Take a Tailgate Time Out
Before you dive into the buffet, follow these tips to curb your caloric intake:
• Earn a little splurge on Saturday afternoon by saving a few food items from your eating plan during the week.
• Before the festivities begin, have a small snack that contains protein and fiber (like cereal and yogurt) so you’ll be less tempted to overeat.
• Survey all the offerings before you load your plate, then select plenty of fruits, vegetables, and lean dairy and protein.
• Eat from a plate instead of continually grazing from the buffet. This will help you keep track of how much you’re eating.
• Remember that alcohol has plenty of calories. One tactic is to alternate alcoholic drinks with zero-calorie beverages throughout the day. Remember that too much alcohol can lead to increased hunger.
Score Points With Guests
If you’re the party host, do your fellow fans a favor by making sure your buffet includes plenty of healthy offerings such as:
• Fresh fruit, sliced or in salads or kabobs
• Assorted vegetables with low-fat dips and salsas
• Low-fat snacks such as popcorn, pretzels, and baked chips
• Lean meats and seafood and low-fat cheeses
• Whole-grain breads and crackers
• Salads made with light dressings
• Salsas, wraps, salads, or stews made with fiber-filled and high- protein beans
Touchdown Tips for Food Safety
According to the American Dietetic Association, the average sports fan partakes in tailgating five times during a football season. And according to a recent survey, most tailgaters take unnecessary food-poisoning risks. Food is often kept at temperatures that promote bacterial contamination. Many tailgaters also recycle pre-game picnic food to eat again after the game.

====

*TASK DETAILS*. Which healthy offerings does the tailgating text suggest a party host include in the buffet? List all of them.

====

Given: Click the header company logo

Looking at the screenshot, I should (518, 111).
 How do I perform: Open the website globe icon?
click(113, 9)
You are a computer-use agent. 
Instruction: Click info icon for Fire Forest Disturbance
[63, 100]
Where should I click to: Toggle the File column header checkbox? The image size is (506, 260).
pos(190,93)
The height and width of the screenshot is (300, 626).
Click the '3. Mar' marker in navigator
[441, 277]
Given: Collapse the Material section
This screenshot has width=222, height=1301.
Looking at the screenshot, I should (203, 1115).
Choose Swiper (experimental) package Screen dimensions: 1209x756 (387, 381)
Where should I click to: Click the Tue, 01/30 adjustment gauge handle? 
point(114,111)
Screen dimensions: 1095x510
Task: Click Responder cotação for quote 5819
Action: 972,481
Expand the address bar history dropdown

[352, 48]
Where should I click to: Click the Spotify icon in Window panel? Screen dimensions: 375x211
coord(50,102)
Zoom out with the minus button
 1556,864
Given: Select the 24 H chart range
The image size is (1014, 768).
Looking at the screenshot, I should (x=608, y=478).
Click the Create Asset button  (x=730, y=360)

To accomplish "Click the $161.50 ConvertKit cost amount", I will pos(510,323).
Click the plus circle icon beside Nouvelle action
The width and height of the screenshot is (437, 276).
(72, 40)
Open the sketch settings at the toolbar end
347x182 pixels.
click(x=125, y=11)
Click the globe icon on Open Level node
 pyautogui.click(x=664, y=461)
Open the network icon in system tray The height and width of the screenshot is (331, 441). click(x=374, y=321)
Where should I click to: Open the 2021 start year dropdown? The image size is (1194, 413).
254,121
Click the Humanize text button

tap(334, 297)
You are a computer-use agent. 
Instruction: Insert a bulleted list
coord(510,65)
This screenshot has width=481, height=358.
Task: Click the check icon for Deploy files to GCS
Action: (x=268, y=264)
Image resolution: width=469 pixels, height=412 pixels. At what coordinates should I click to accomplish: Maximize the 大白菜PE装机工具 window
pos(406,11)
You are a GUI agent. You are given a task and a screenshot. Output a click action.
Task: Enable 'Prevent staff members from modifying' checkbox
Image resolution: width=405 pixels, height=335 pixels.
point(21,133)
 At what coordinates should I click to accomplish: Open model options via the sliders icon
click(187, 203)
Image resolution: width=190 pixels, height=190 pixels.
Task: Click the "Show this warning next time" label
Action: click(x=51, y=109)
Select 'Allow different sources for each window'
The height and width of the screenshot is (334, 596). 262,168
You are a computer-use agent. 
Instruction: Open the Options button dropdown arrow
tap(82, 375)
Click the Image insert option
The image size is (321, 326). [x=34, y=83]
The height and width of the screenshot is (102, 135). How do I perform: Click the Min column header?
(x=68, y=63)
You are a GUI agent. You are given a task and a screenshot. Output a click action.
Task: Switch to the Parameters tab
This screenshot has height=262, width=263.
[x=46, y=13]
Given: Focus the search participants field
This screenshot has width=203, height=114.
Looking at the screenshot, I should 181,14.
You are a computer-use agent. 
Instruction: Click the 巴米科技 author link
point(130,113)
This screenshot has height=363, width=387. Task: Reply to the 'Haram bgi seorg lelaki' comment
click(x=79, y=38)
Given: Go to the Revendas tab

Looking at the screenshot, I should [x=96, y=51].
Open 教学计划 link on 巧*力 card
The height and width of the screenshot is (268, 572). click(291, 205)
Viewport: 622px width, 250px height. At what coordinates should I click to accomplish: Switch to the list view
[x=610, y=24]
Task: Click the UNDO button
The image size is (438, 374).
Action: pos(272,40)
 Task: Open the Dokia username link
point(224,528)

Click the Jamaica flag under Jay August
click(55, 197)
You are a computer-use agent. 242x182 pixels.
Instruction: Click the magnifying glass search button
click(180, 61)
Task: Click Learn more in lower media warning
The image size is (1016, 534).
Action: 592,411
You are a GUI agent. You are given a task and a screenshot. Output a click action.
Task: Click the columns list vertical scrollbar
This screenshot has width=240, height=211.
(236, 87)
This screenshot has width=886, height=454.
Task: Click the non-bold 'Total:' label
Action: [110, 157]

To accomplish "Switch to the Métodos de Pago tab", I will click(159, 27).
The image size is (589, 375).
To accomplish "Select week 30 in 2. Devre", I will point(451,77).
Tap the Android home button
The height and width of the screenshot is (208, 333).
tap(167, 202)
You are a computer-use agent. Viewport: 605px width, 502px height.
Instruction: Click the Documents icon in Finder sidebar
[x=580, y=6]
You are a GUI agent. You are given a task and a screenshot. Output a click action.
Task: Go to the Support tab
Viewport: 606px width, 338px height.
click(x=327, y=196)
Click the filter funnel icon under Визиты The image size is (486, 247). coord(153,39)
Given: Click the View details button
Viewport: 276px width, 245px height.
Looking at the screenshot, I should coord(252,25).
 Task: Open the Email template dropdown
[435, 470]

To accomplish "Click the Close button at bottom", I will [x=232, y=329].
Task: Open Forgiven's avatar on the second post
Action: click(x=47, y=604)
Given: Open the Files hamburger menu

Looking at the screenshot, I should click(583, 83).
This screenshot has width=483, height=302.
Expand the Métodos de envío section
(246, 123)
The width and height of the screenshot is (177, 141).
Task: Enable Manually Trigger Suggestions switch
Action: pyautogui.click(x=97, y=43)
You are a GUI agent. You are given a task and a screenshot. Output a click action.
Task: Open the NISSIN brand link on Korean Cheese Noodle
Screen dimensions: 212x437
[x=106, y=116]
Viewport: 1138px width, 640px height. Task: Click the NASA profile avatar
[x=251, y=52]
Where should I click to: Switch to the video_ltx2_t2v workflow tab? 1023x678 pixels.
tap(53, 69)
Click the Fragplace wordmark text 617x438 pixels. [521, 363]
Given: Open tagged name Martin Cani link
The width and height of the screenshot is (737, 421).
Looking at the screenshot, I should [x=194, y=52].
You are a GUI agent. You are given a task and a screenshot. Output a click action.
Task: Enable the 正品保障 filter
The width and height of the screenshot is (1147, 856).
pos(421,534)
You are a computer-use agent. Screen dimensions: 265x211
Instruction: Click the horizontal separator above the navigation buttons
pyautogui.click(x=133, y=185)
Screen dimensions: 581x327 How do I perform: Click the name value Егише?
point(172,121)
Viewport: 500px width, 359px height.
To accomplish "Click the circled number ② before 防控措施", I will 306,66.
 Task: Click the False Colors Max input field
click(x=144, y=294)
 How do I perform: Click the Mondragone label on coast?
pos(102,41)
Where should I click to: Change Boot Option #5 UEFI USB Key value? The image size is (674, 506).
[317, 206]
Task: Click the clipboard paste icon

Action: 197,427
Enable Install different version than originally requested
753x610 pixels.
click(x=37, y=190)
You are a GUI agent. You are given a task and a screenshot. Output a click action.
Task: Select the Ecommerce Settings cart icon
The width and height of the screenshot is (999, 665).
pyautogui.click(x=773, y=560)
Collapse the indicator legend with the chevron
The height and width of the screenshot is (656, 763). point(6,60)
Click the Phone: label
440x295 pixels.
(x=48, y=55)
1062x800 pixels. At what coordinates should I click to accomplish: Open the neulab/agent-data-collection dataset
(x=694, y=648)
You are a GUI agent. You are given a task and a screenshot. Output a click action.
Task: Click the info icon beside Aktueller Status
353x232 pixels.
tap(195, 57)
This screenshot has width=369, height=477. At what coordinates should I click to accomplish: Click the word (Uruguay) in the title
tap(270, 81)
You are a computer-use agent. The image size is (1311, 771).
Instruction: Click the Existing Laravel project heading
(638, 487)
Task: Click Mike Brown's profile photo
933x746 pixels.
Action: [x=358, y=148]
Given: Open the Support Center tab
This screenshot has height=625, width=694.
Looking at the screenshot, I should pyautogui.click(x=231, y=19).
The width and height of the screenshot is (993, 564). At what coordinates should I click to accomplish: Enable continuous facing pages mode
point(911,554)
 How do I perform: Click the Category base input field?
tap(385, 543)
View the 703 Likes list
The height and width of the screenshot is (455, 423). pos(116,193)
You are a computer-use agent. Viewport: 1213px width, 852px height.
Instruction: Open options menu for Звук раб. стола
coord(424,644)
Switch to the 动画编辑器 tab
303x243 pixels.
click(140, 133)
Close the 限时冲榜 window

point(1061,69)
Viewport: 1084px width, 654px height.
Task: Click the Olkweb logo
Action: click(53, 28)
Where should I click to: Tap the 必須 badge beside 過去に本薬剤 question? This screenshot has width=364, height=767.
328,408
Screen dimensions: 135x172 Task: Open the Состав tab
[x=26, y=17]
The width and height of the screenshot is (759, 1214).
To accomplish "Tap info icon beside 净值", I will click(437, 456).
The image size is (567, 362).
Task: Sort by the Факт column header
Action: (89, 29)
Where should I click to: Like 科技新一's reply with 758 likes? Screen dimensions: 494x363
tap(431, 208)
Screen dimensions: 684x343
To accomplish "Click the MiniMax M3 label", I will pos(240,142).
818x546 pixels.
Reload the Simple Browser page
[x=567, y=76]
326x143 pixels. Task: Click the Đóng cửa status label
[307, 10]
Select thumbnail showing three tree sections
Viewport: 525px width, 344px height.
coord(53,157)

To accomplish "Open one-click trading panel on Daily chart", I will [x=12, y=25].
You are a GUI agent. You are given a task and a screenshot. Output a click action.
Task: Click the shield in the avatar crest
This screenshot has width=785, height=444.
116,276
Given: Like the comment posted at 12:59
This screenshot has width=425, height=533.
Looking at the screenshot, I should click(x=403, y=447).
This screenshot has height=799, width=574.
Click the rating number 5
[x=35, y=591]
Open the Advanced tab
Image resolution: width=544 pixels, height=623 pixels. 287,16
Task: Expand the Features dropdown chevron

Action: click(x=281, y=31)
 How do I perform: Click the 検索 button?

====

*RESPONSE*.
- Fresh fruit, sliced or in salads or kabobs
- Assorted vegetables with low-fat dips and salsas
- Low-fat snacks such as popcorn, pretzels, and baked chips
- Lean meats and seafood and low-fat cheeses
- Whole-grain breads and crackers
- Salads made with light dressings
- Salsas, wraps, salads, or stews made with fiber-filled and high-protein beans